Princess Alice hid the two in her home, and protected them from the Nazis. Both survived the War, and the Germans, despite vigorous efforts to find out if the princess was hiding Jews. On one occasion, the Gestapo “invited” Alice in for questioning, and being the astute and sly person that she was, used her deafness to act like she couldn’t understand a word of the questioning. Perhaps the Germans were simply  to wary to push the issue, seeing that all of Princess Andrew’s daughters had married German princes, who in turn became high-ranking Nazis. And what of Alice’s son, Philip? He went on to serve in the Royal Navy during the War. Prince Philip Mountbatten, who would go on to marry Elizabeth…who would go on to become Queen Elizabeth II. Alice had children on both sides of the conflict, one of her Son-in-Laws even being an officer in the dreaded Waffen-SS.
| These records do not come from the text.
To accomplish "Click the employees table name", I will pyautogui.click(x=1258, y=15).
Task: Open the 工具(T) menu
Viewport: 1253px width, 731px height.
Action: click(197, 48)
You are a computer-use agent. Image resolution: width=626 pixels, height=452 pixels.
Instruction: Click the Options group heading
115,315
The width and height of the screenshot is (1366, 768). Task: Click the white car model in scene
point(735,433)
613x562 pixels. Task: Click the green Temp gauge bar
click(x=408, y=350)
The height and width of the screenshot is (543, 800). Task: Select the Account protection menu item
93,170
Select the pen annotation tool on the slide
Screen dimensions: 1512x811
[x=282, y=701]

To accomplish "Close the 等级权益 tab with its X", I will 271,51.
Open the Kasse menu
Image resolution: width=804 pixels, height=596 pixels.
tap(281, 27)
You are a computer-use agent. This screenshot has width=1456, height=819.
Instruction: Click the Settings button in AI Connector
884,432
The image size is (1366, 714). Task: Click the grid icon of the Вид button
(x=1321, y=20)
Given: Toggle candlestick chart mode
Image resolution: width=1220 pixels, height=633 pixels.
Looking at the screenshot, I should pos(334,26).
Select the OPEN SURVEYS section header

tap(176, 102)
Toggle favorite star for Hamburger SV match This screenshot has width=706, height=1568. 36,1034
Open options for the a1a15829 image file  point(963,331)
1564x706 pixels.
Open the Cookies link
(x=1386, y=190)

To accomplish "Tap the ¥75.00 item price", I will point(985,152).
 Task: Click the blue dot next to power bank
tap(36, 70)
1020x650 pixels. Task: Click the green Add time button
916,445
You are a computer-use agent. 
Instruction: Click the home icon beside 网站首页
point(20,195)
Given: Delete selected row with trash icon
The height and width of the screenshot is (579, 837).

In 1949 she started a Greek-Orthodox Order of Nursing, The Christian Sisterhood of Martha and Mary.  Despite not being ordained in any way, she nonetheless donned the grey habit and made it so…leading her own mother, Princess Victoria, to lament, “what can you say of a nun who smokes and plays canasta”.

She left Greece for good in 1967, moving into Buckingham Palace with her son and daughter-in-law, passing away in 1969 at the age of 84. Princess Alice, great granddaughter of a Queen, mother-in-law to another, her son becoming Britain’s most famous Prince, and her brother, being another famous British Royal, Louis Mountbatten, killed by the IRA in 1979. 

Despite all that surrounded her, wealth, status, influence, and recognition, perhaps her greatest achievement in life was saving two Jewish lives. According to her son, she probably wouldn’t have thought much of it, claiming it was simply a human duty, expected, not extraordinary:

"I suspect that it never occurred to her that her action was in any way special. She was a person with deep religious faith and she would have considered it to be a totally human action to fellow human beings in distress."


Princess Alice/Andrew was named Righteous Among Nations in 1993 by the Yad Vashem in Israel.